Сижу без света, и без хлеба,
И без воды.
Затем и насылает беды
Бог, что живой меня на небо
Взять замышляет за труды.
 
 
Сижу, – с утра ни корки черствой —
Мечту такую полюбя,
Что – может – всем своим покорством
– Мой Воин! – выкуплю тебя.
 

16 мая 1920


Давно ничего не зная друг о друге, Марина и Сергей продолжают жить на одной волне. Еще не читая этих ее стихов, еще не получив первого после разлуки письма Марины, зная только, что оно есть, что она жива (письмо отвез в 1921 году Илья Эренбург, он помог им найтись и встретиться), Сергей Эфрон в своем письме 1921 года сказал о том же самом, о чем Марина Цветаева – пронзительными словами: «нерушимое родство – одноколыбельники».

Процитирую письмо Сергея Эфрона.

СТРОКИ ДЛЯ РАБОТЫ ▸
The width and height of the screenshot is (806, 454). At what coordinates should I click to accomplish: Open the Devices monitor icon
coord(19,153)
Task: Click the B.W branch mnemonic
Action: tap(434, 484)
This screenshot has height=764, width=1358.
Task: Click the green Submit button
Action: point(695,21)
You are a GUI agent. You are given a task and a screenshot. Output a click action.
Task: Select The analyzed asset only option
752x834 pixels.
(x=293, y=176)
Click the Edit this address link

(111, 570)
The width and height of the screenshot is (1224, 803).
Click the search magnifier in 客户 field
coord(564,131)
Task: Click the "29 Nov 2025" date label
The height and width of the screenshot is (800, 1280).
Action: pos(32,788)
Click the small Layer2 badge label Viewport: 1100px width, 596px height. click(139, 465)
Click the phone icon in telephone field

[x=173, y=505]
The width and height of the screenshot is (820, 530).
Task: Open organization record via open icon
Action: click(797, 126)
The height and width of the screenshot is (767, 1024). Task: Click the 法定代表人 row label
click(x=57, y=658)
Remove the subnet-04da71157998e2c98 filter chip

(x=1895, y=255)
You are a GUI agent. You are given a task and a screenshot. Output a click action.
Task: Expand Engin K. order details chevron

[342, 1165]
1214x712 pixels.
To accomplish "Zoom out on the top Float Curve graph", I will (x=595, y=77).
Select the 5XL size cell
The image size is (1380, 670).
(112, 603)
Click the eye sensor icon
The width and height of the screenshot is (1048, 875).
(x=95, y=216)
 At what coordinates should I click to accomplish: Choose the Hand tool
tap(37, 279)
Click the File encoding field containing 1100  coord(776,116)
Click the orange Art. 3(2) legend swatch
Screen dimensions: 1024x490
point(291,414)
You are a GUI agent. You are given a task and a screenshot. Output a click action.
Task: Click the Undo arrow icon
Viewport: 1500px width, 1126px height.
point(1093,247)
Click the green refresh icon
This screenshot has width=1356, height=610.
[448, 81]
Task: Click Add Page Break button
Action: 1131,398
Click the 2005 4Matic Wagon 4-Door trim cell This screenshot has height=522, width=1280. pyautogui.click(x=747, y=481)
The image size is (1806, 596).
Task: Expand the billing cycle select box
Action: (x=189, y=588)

ЧТО СДЕЛАТЬ ▸
(a) Воспроизведите дословно часть набора строк: от строки, содержащей «Click the 2005», до последней строки набора включительно.
(b) Продолжите отрывок о Марине Цветаевой и Сергее Эфроне, начав сразу после его последней фразы.
Отрывок и строки взяты из разных источников.

СПИСОК ОТВЕТОВ ▸
(a)
Click the 2005 4Matic Wagon 4-Door trim cell This screenshot has height=522, width=1280. pyautogui.click(x=747, y=481)
The image size is (1806, 596).
Task: Expand the billing cycle select box
Action: (x=189, y=588)

(b)
«Мой милый друг – Мариночка, сегодня я получил письмо от Ильи Григорьевича, что Вы живы и здоровы. Прочитав письмо, я пробродил весь день по городу, обезумев от радости. – До этого я имел об Вас кое-какие вести от Константина Дмитриевича (К.Д. Бальмонта. – Л.К.), но вести эти относились к осени, а минувшая зима была такой трудной. Что мне писать Вам? С чего начать? Нужно сказать много, а я разучился не только писать, но и говорить. Я живу верой в нашу встречу. Без Вас для меня не будет жизни, живите! Я ничего не буду от Вас требовать – мне ничего не нужно, кроме того, чтобы Вы были живы. Остальное – я это твердо знаю – будет. Об этом и говорить не нужно, потому что я знаю – все, что чувствую я, не можете не чувствовать Вы. Наша встреча с Вами была величайшим чудом, и еще большим чудом будет наша встреча грядущая. Когда я о ней думаю – сердце замирает – страшно – ведь большей радости и быть не может, чем та, что нас ждет. Но я суеверен – не буду об этом. Все годы нашей разлуки – каждый день, каждый час – Вы были со мной, во мне.

Но и это Вы, конечно, должны знать. Радость моя, за все это время ничего более страшного (а мне много страшного пришлось видеть), чем постоянная тревога за Вас, я не испытал. Теперь будет гораздо легче – в марте Вы были живы. О себе писать трудно. Все годы, что мы не с Вами – прожил, как во сне. Жизнь моя делится на две части – на „до“ и „после“. „До“ – явь, „после“ – жуткий сон, хочешь проснуться и нельзя. Но я знаю – явь вернется. Для Вас я веду дневник (большую и самую дорогую часть дневника у меня украли с вещами) – Вы будете все знать, а пока знайте, что я жив, что я все свои силы приложу, чтобы остаться живым, и знаю, что буду жив. Только сберегите Вы себя и Алю…» (1921, 28 июня).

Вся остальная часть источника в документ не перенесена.